Letis could not possibly have looked more astonished if those words had come from the mouth of Kiron’s cat.

“Kiron does not care for me except as another Jouster,” Peri went on. “Nor do I care for him except as he is a kind and generous man. And I will not give up Sutema, nor my position here, nor all the responsibility nor all the pleasures that taking that responsibility brings. Especially not for the life of a farmer’s wife, which is better than being a serf only in that I would be free.” She snorted, clearly both amused and angry. “Free, that is until the first babies come, when I would be bound more closely than if I had been clapped on a slave coffle. So Letis, I love you as my friend, but no.
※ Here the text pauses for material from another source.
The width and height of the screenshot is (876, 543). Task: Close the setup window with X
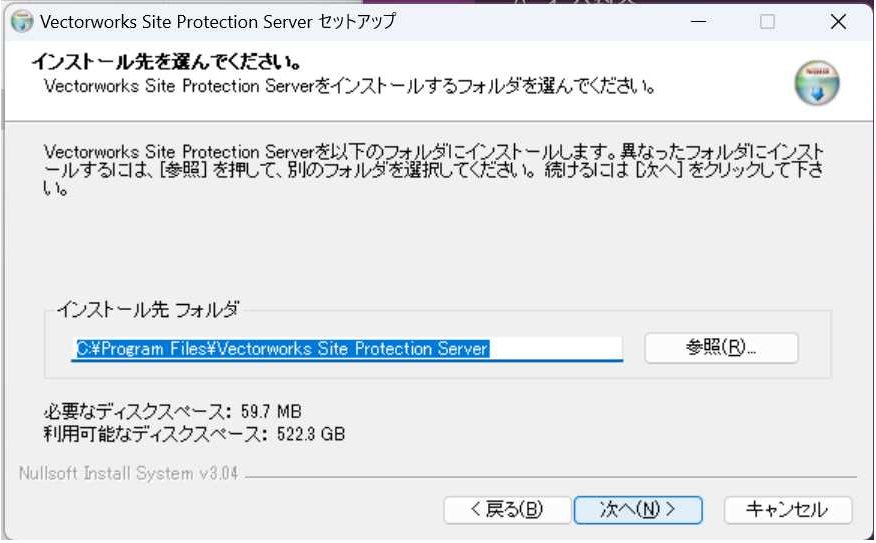tap(838, 22)
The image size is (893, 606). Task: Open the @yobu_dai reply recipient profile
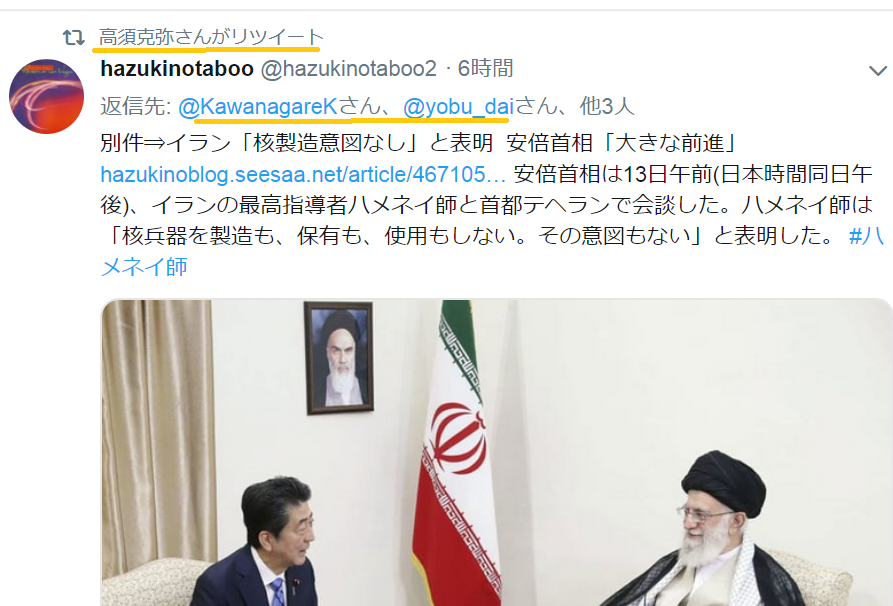(x=458, y=107)
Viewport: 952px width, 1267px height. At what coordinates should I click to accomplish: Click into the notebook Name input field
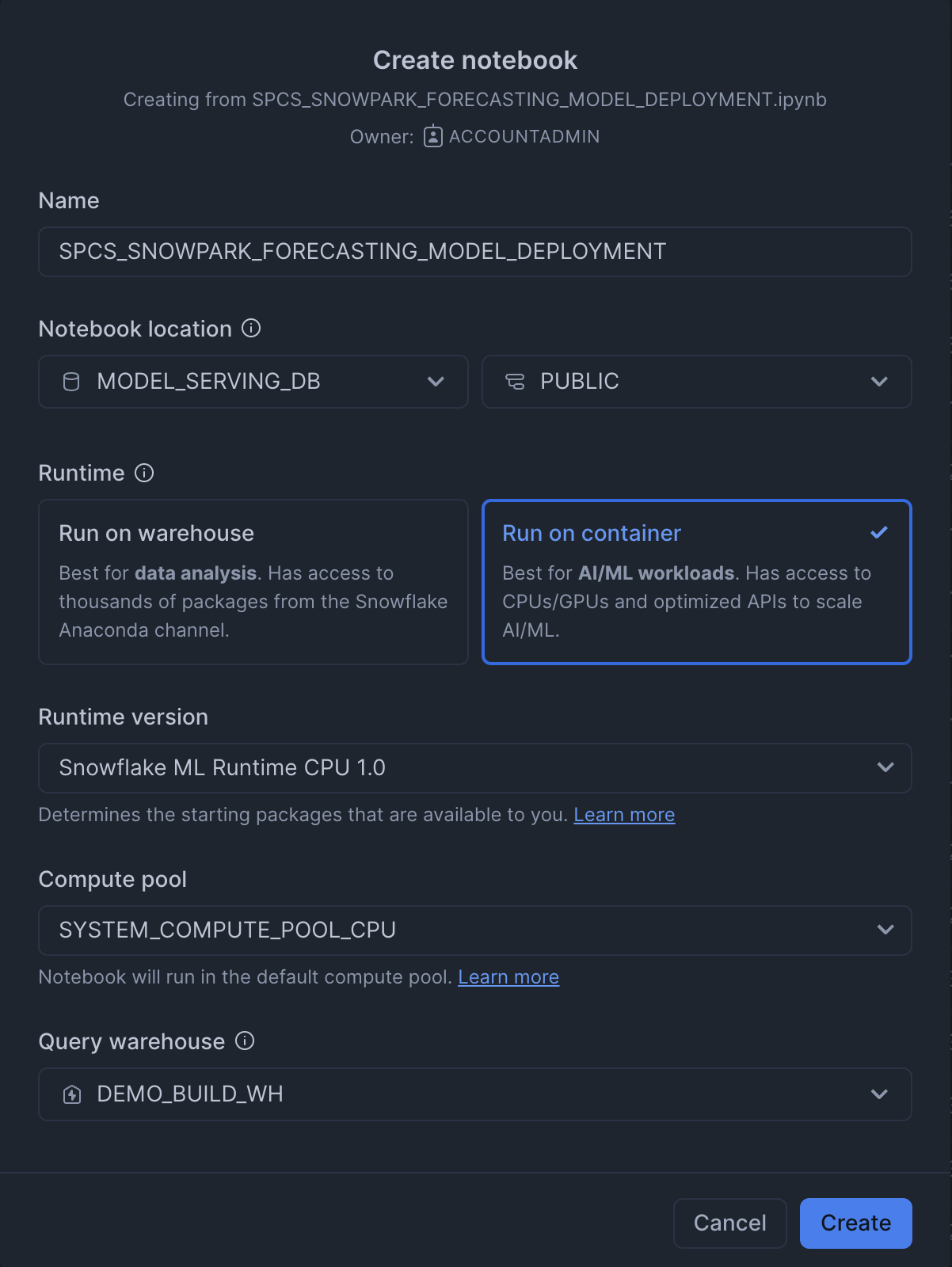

I will not marry your son. Let him wed his love, and let them live as happily as they can.”

Letis gaped at her, then managed to splutter, “Then you will die a childless old maid!”

“I think not,” Marit said thoughtfully, looking at both Peri and Letis. “But even if so . . . there are worse fates.”

“Aye, being a farmer’s wife,” said Peri.

“It is safe!” Letis cried out, her face reflecting her bewilderment. “It is safe, and certain! Great Mother River rises and falls, the seasons turn and every one is like the one the year before! You know where you are, you know your place, and Great Kings can come and go and it matters nothing at all!”

Peri went to the window, gesturing out at the dragons, perched and flying, everywhere. “Safe, true, but how boring! How confining! How sad! How could that compare with this? And what is safe? You were not safe on your little farm. War came to you and took all your safety away! If I am to be in this world, I want more than to be a hound upon the game board, tucked away in a corner until the jackals come and sweep all away!”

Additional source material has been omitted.